Mediante las prácticas de hatha yoga se desarrolla un cuerpo físico perfecto y una mente perfecta. Con el hatha yoga uno puede combatir las enfermedades del cuerpo y de la mente, y alcanzar una salud radiante y la realización de Dios. Con la práctica del hatha yoga uno puede convertirse en un héroe espiritual, lleno de fuerza física, mental y espiritual.
El cuerpo está asociado internamente con la mente, mejor aún, el cuerpo es una contraparte de la mente; es una forma burda y visible de la mente sutil e invisible. Si hay dolor en un diente, en el estómago o en el oído, la mente se ve afectada de inmediato, deja de pensar correctamente; se agita, se altera y se perturba.
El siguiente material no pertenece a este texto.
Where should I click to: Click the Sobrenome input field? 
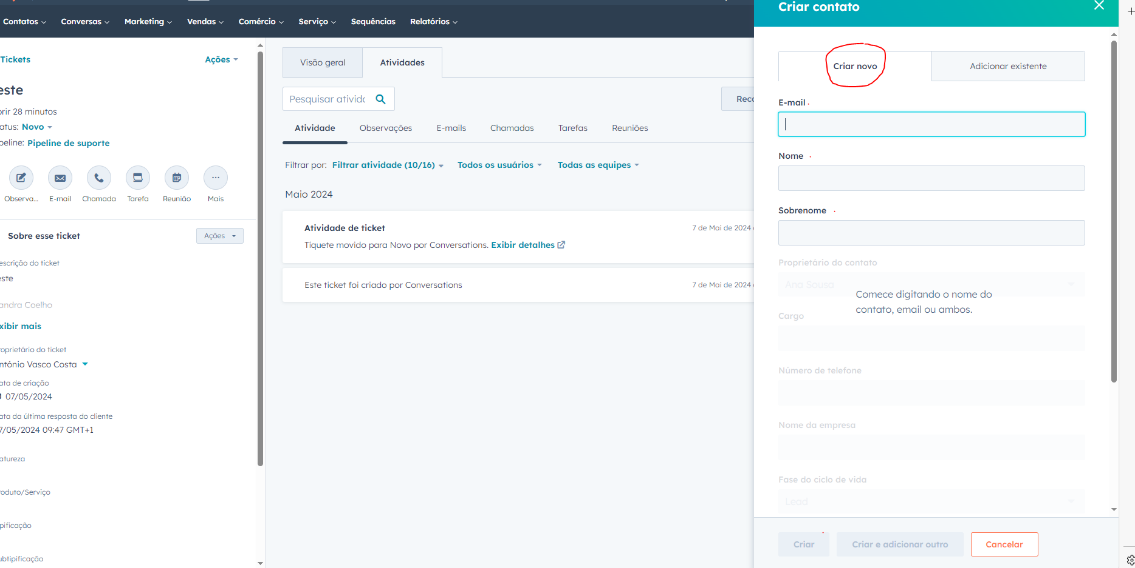tap(931, 233)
Seva es una expresión natural del amor. Expande el corazón y amplía la visión. Hay que servir con amor, amabilidad y cortesía y buscar oportunidades para servir, sin esperar a ser servido. El aspirante debe servir sin llamar la atención, en silencio, sin ningún tipo de publicidad. Debe hacer lo que es correcto y dejar que los resultados se cuiden por si solos. Cuando se sirve hay que dar todo el corazón, toda la mente y toda el alma. Para mejorar a los demás, el aspirante debe pensar en la mejor manera de utilizar su energía, su intelecto, su educación, su riqueza y su fuerza. La vida no se vive plenamente si no se sirve y ama a la humanidad.